▶ [WORK ORDER]: In the data that follows, every line containing the word "agent" should be returned.

▶ [SUPPLIED RECORDS]:
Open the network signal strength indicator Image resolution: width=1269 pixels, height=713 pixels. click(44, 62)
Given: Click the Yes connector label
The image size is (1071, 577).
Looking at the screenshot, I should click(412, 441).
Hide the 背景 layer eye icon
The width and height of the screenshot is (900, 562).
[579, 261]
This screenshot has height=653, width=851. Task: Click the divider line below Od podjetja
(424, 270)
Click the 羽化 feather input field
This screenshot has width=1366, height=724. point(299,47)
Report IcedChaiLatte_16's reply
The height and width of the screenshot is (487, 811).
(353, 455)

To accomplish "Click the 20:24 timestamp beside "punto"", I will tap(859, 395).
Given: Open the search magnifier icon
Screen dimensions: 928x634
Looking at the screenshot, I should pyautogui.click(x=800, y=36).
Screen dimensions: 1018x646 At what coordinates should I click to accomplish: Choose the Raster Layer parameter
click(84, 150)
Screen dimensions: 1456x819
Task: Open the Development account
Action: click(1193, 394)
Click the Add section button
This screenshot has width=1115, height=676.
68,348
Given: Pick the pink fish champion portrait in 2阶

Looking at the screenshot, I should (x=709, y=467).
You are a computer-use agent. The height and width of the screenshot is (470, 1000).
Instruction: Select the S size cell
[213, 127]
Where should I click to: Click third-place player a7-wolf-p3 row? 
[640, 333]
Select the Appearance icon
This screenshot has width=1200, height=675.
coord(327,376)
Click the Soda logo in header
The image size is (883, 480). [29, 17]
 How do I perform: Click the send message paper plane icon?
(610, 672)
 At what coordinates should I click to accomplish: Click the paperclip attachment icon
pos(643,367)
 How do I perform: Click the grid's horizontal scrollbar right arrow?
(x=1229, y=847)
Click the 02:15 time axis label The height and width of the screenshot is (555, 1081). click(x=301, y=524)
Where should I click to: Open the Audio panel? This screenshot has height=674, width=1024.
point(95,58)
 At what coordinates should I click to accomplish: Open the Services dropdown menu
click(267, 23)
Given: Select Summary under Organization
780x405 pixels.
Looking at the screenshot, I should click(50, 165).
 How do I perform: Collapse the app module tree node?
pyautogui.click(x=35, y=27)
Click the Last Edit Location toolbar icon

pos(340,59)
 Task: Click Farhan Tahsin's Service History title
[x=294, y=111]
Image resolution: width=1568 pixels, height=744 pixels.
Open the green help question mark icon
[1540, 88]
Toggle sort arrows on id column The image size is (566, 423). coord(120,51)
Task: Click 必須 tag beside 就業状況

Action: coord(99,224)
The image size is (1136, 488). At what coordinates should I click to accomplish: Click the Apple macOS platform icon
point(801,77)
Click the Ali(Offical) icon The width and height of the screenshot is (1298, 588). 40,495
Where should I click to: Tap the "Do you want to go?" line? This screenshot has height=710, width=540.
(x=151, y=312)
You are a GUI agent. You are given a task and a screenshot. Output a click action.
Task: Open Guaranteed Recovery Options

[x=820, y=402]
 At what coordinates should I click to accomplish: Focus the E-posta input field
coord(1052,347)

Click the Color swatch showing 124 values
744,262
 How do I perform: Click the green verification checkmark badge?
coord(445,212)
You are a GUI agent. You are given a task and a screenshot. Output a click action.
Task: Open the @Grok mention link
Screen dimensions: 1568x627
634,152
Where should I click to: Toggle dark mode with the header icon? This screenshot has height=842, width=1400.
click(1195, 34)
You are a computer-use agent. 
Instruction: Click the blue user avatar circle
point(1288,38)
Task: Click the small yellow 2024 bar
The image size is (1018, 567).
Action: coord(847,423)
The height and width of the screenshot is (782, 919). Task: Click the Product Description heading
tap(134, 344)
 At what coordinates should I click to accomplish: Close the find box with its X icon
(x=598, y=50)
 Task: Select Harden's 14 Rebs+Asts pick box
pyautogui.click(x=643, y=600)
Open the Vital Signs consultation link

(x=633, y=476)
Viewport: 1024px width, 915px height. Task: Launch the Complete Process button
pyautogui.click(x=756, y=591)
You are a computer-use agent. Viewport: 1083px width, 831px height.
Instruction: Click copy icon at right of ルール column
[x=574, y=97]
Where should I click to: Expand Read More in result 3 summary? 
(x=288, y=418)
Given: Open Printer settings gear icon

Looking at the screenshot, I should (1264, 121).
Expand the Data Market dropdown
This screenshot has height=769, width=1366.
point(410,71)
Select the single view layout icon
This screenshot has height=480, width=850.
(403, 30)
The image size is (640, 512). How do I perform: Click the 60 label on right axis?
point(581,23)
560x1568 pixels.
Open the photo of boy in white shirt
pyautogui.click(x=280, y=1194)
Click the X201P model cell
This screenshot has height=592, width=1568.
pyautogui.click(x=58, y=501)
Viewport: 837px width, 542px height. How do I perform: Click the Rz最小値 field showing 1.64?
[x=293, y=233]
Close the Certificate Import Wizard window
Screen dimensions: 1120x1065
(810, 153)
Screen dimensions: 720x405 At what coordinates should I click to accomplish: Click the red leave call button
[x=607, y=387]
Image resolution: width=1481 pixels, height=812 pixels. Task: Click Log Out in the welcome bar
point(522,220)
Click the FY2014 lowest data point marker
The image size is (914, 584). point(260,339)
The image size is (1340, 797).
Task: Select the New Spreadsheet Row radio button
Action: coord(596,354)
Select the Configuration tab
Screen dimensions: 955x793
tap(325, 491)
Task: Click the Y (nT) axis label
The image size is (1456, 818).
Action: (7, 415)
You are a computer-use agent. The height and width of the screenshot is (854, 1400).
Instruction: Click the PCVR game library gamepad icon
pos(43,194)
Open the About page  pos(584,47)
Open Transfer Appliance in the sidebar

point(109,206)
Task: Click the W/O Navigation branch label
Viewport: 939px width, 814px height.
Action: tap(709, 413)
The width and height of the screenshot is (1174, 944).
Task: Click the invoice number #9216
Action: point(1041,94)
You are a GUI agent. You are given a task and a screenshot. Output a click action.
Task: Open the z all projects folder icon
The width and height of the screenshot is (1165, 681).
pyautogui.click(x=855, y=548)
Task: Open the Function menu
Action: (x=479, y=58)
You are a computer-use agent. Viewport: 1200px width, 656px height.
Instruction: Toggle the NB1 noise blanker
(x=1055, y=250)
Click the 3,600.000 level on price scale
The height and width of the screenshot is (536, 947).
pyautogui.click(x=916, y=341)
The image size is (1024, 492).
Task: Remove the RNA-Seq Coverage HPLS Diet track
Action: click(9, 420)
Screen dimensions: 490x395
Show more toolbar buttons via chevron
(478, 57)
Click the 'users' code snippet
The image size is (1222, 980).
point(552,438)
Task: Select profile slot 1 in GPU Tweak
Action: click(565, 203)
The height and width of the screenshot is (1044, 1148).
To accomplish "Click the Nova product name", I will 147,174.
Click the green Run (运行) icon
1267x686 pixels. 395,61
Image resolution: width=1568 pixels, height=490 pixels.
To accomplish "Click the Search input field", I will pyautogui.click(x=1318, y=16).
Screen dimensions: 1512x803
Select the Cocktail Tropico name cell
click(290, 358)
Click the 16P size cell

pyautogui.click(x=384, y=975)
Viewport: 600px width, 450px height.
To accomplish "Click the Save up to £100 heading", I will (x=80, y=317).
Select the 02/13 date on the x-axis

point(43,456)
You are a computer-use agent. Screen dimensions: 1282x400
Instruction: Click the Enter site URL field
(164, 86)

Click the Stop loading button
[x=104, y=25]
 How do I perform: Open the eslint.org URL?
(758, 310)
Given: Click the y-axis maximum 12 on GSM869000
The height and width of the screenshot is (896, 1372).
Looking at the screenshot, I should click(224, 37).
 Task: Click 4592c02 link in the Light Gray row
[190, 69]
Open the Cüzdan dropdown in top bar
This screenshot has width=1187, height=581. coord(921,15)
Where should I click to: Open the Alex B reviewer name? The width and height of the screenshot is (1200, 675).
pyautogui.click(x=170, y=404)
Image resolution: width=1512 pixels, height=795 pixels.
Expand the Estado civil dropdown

▶ [ANSWER FOR THE TASK]:
You are a computer-use agent. The height and width of the screenshot is (470, 1000).
You are a GUI agent. You are given a task and a screenshot. Output a click action.
You are a GUI agent. You are given a task and a screenshot. Output a click action.
You are a computer-use agent. 
You are a computer-use agent. Viewport: 1083px width, 831px height.
You are a computer-use agent. The height and width of the screenshot is (854, 1400).
You are a GUI agent. You are given a task and a screenshot. Output a click action.
You are a computer-use agent. Viewport: 1200px width, 656px height.
You are a computer-use agent. Screen dimensions: 1282x400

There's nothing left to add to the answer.